Dalam wawancara bersama jurnalis Najwa Shihab di kanal YouTube Narasi TV, Mualem menyebut ada seorang bupati yang justru pergi ke Medan, Sumatera Utara, untuk berkaraoke ketika wilayahnya sedang dilanda bencana.
“Dalam situasi seperti ini, dia malah lari ke Medan, karaoke,” ujar Mualem dalam percakapan tersebut. Najwa kemudian menanyakan kembali untuk memastikan pernyataan itu, dan Mualem membenarkannya.
Sindiran untuk Kepala Daerah yang Dinilai Tak Bertanggung Jawab
Mualem menegaskan, pemimpin tidak seharusnya meninggalkan masyarakat di tengah situasi darurat. Ia menyebut ada kepala daerah yang merasa kewalahan, bersikap acuh, bahkan terkesan ingin lepas tangan.

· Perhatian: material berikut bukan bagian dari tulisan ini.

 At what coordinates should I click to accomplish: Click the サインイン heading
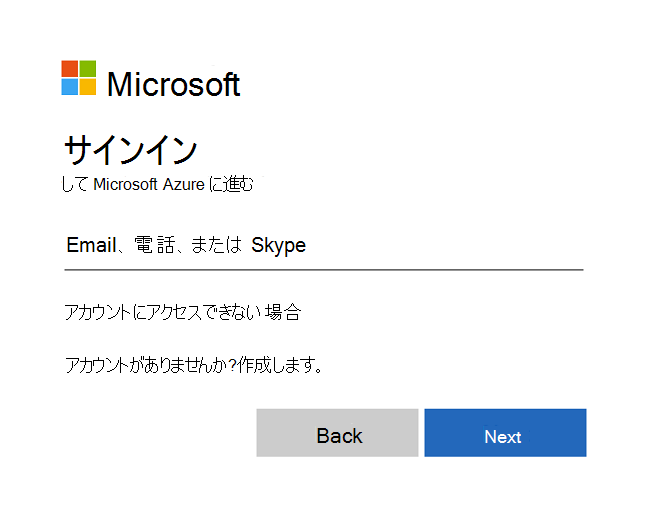130,150
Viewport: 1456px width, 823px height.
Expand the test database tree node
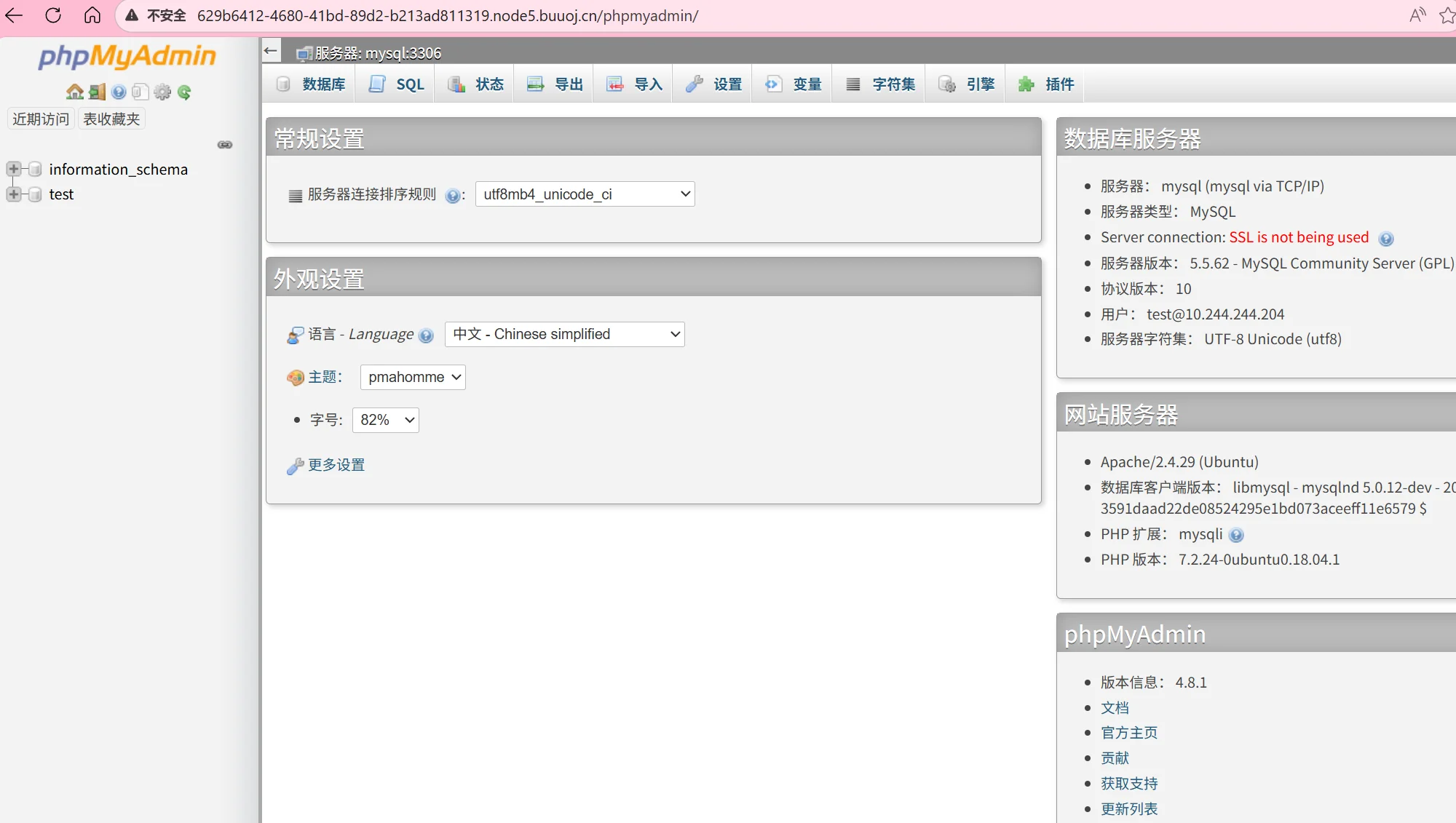(x=13, y=194)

Menurutnya, ketika rakyat dalam kesulitan, pejabat daerah wajib berada di lapangan, bukan mencari hiburan atau meninggalkan wilayahnya.

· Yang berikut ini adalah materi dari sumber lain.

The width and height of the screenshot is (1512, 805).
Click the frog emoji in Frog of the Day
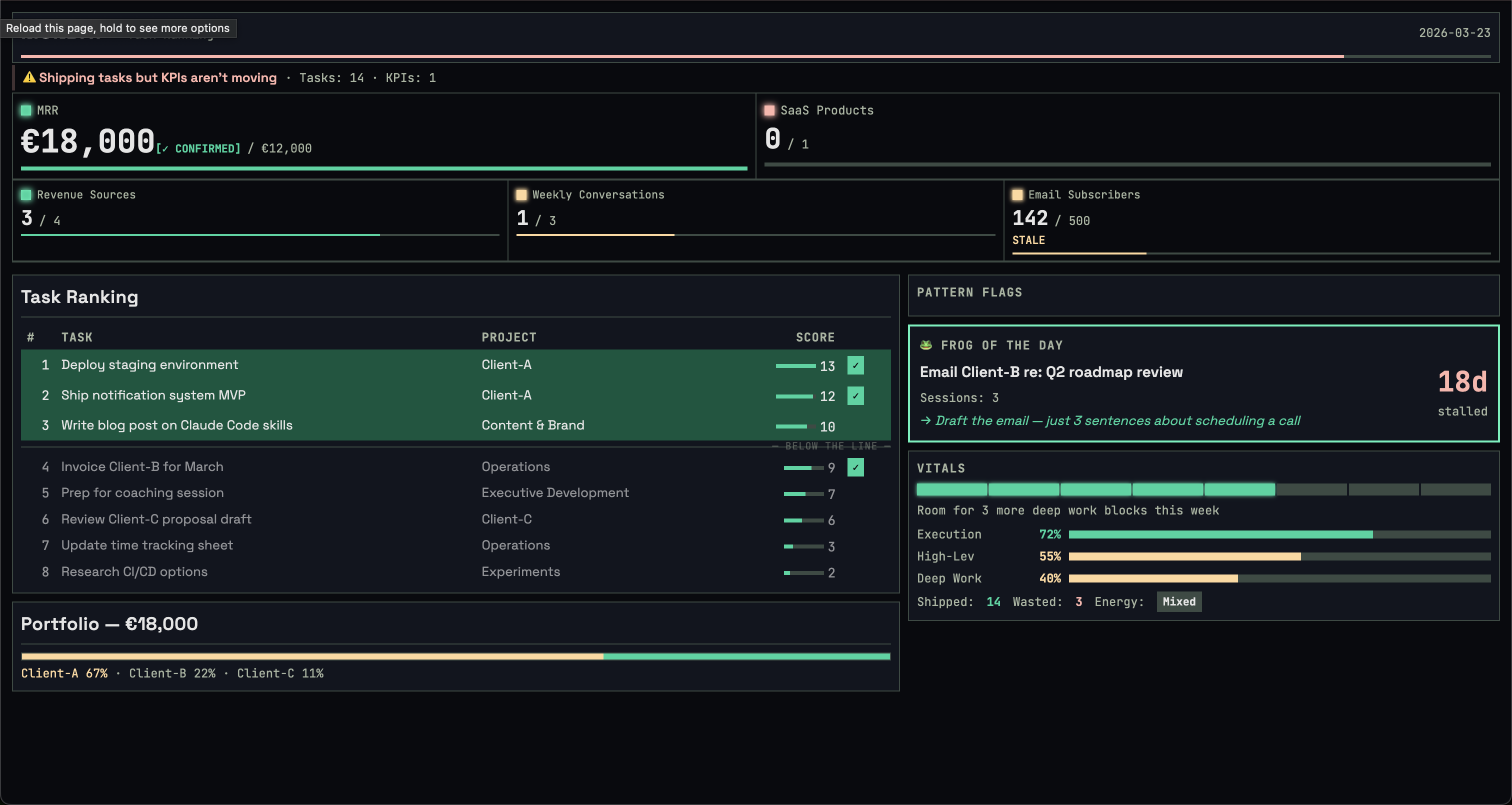click(x=926, y=344)
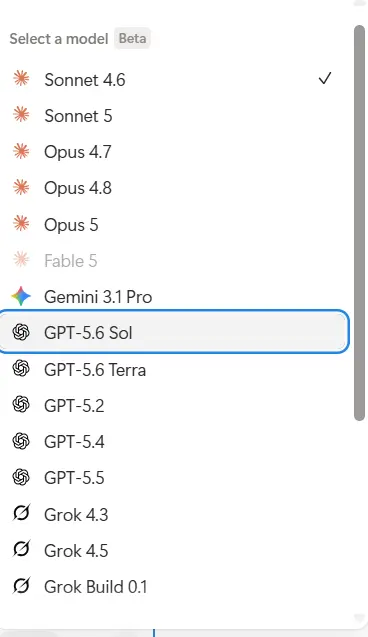Image resolution: width=368 pixels, height=637 pixels.
Task: Click the checkmark on Sonnet 4.6
Action: [x=325, y=78]
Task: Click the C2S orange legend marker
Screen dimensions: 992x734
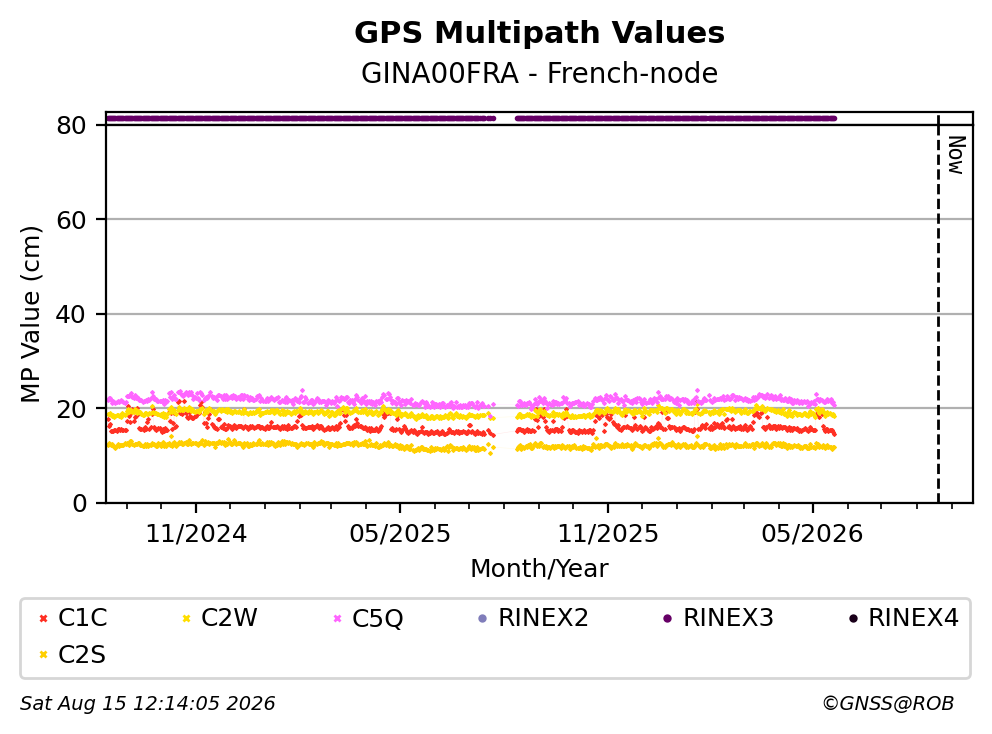Action: [x=43, y=655]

“Kalau ada bupati di Aceh yang bersikap cengeng seperti itu, lebih baik mundur saja,” kata Mualem dengan nada tegas.
Pemimpin Dipilih untuk Mengabdi
Mualem juga mengingatkan bahwa kepala daerah adalah amanah rakyat. Jabatan itu, tegasnya, diberikan bukan untuk dinikmati, melainkan untuk melayani dan melindungi masyarakat.
“Pemimpin dipilih untuk bekerja, bukan lari ketika rakyatnya susah,” tambahnya.
Pernyataan keras Mualem tersebut muncul di tengah sorotan publik terhadap sejumlah pejabat daerah di Aceh yang dinilai tidak hadir saat bencana terjadi. Kasus bupati yang pergi ke Medan untuk karaoke serta bupati Aceh Selatan yang berangkat umrah ketika daerahnya banjir menjadi perhatian nasional beberapa hari terakhir.